§ **REQUIREMENT**
Output every record exactly and leave each picture out.

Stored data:
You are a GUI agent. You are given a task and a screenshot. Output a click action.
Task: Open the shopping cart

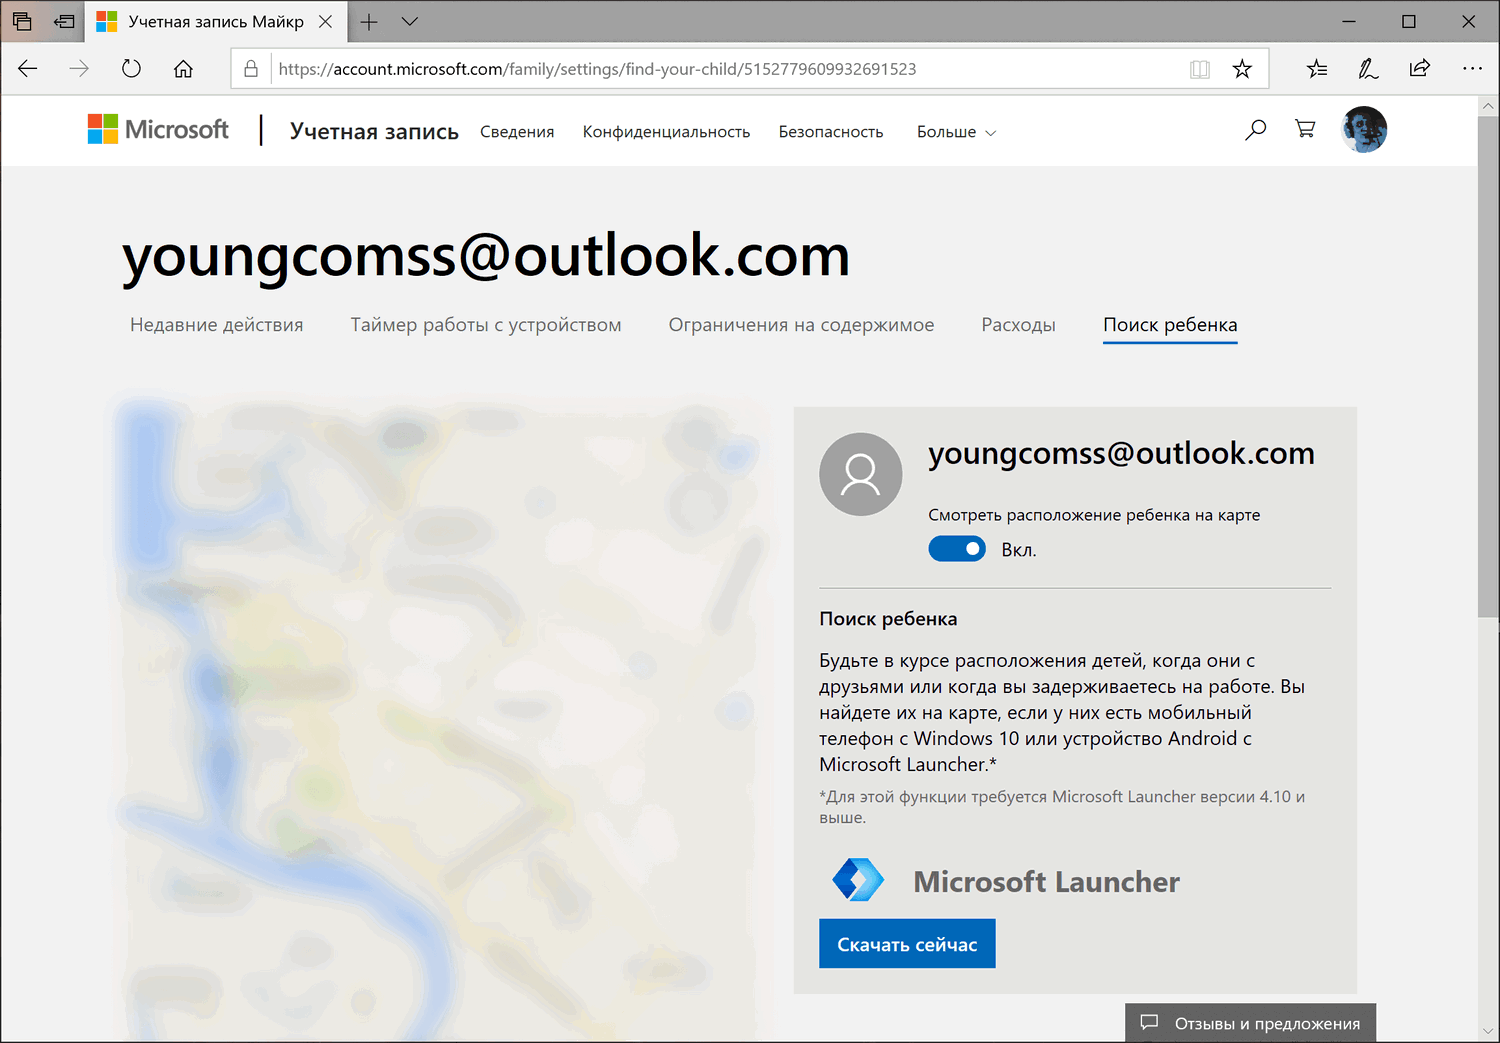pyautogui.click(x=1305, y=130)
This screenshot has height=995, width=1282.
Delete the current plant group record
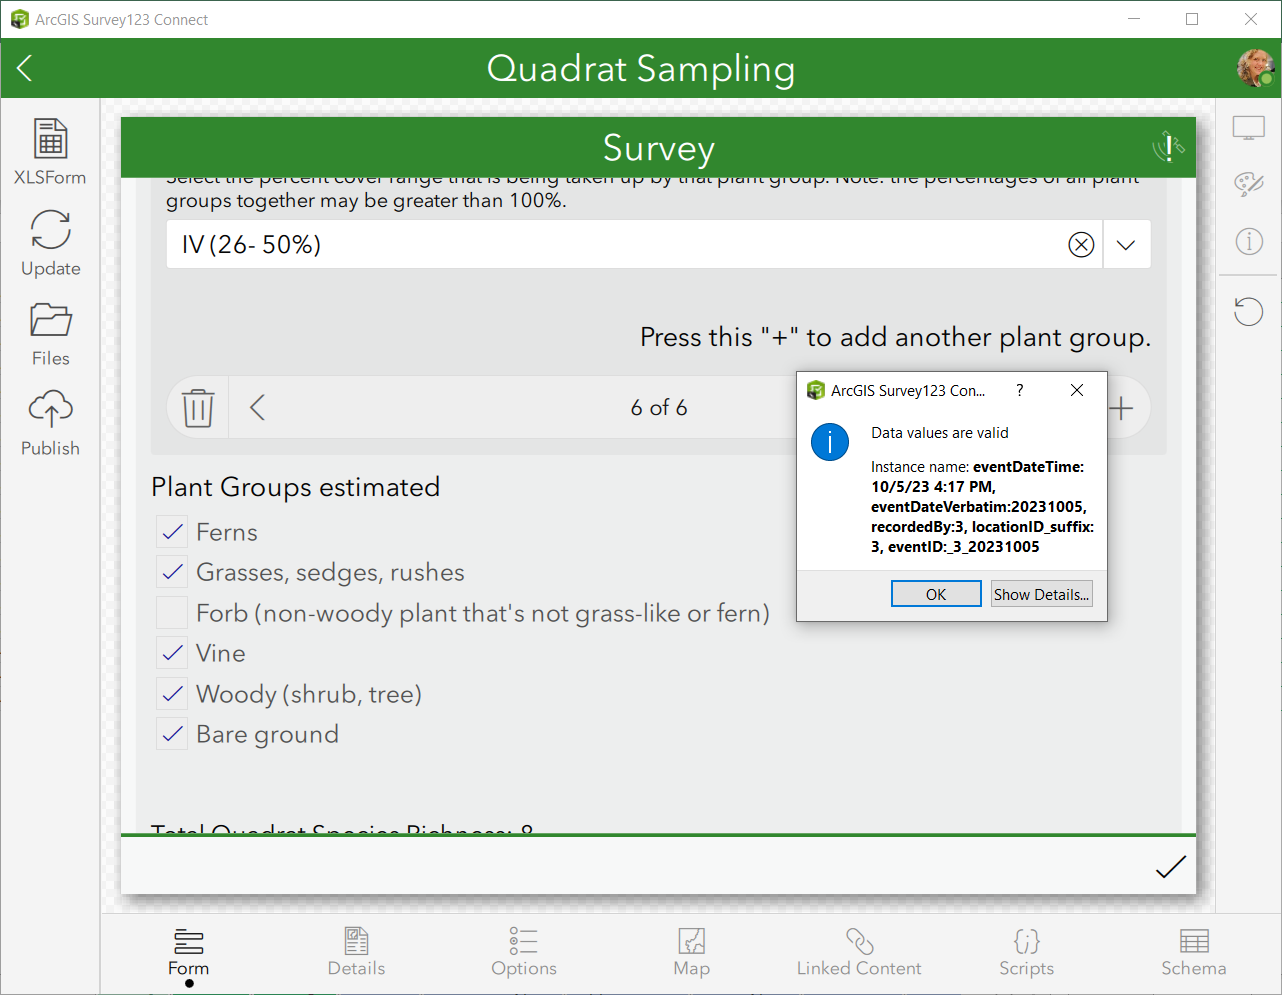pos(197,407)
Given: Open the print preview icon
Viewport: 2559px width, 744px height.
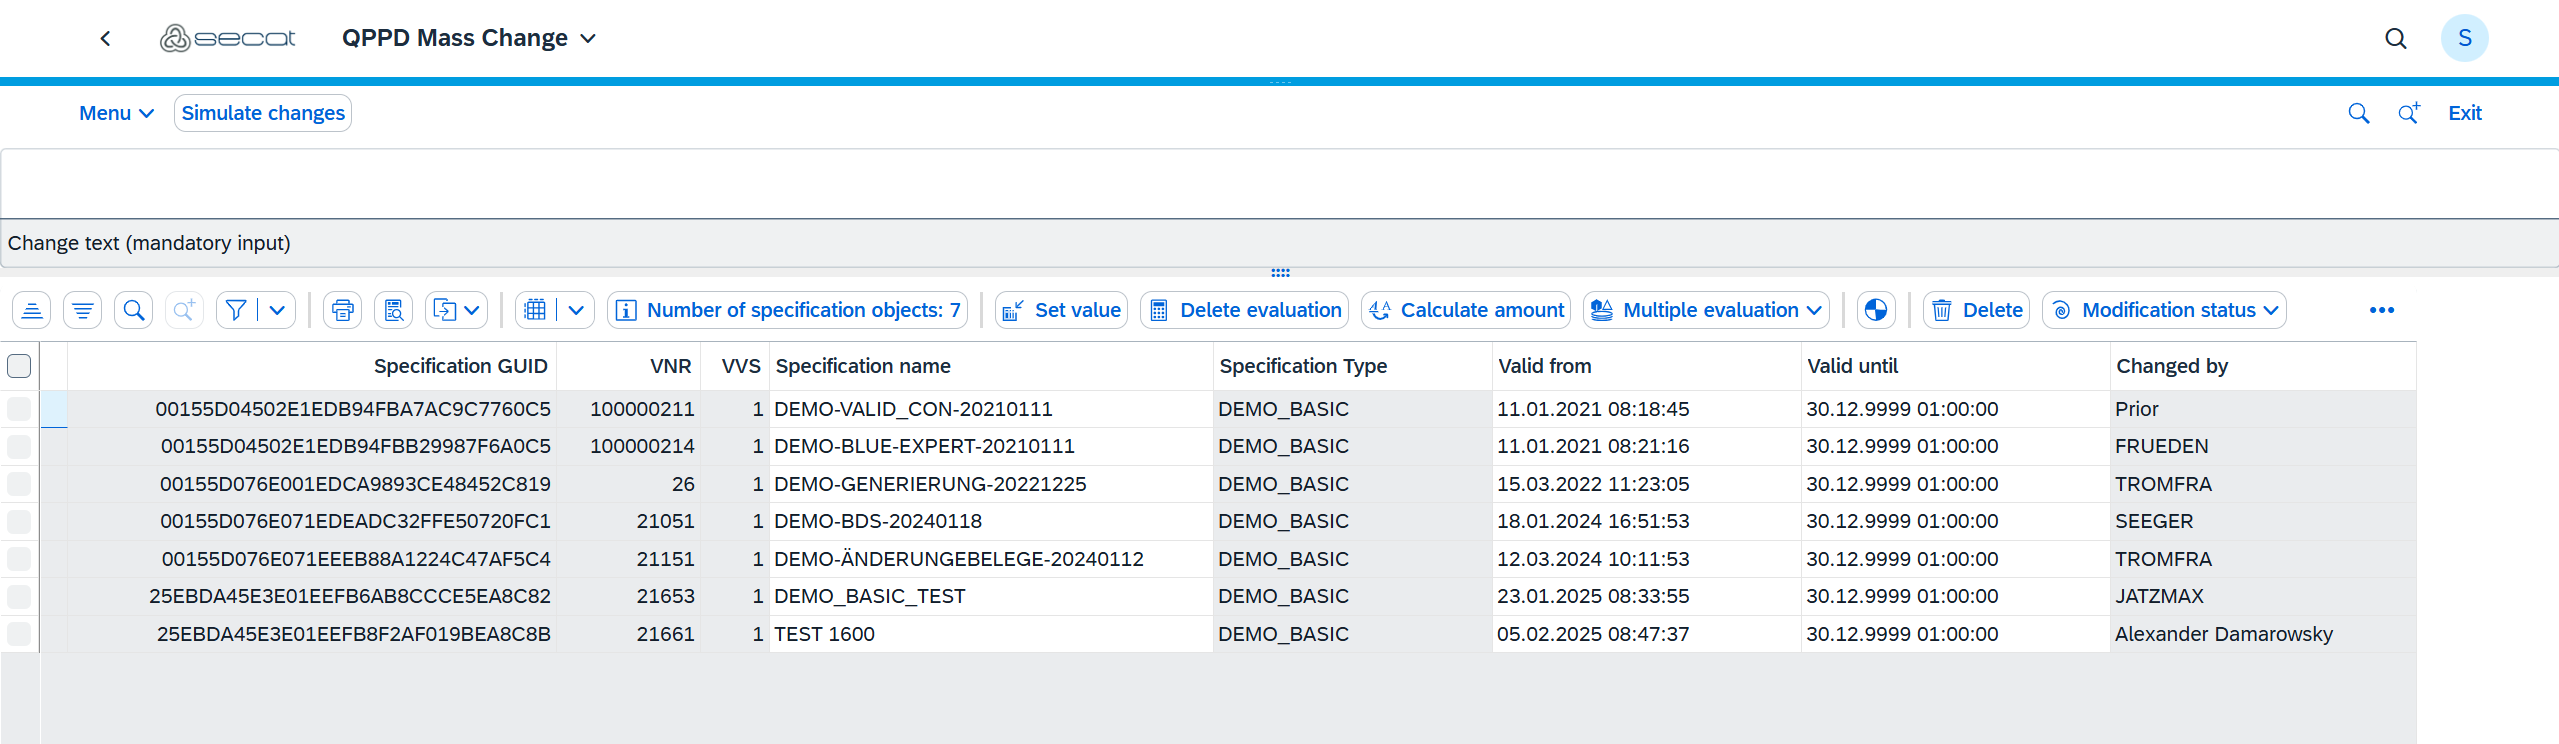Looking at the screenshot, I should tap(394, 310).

§ **WRITTEN ANSWER**
You are a GUI agent. You are given a task and a screenshot. Output a click action.
Task: Open the shopping cart

pyautogui.click(x=1305, y=130)
This screenshot has height=995, width=1282.
Delete the current plant group record
pos(197,407)
Given: Open the print preview icon
Viewport: 2559px width, 744px height.
Looking at the screenshot, I should tap(394, 310).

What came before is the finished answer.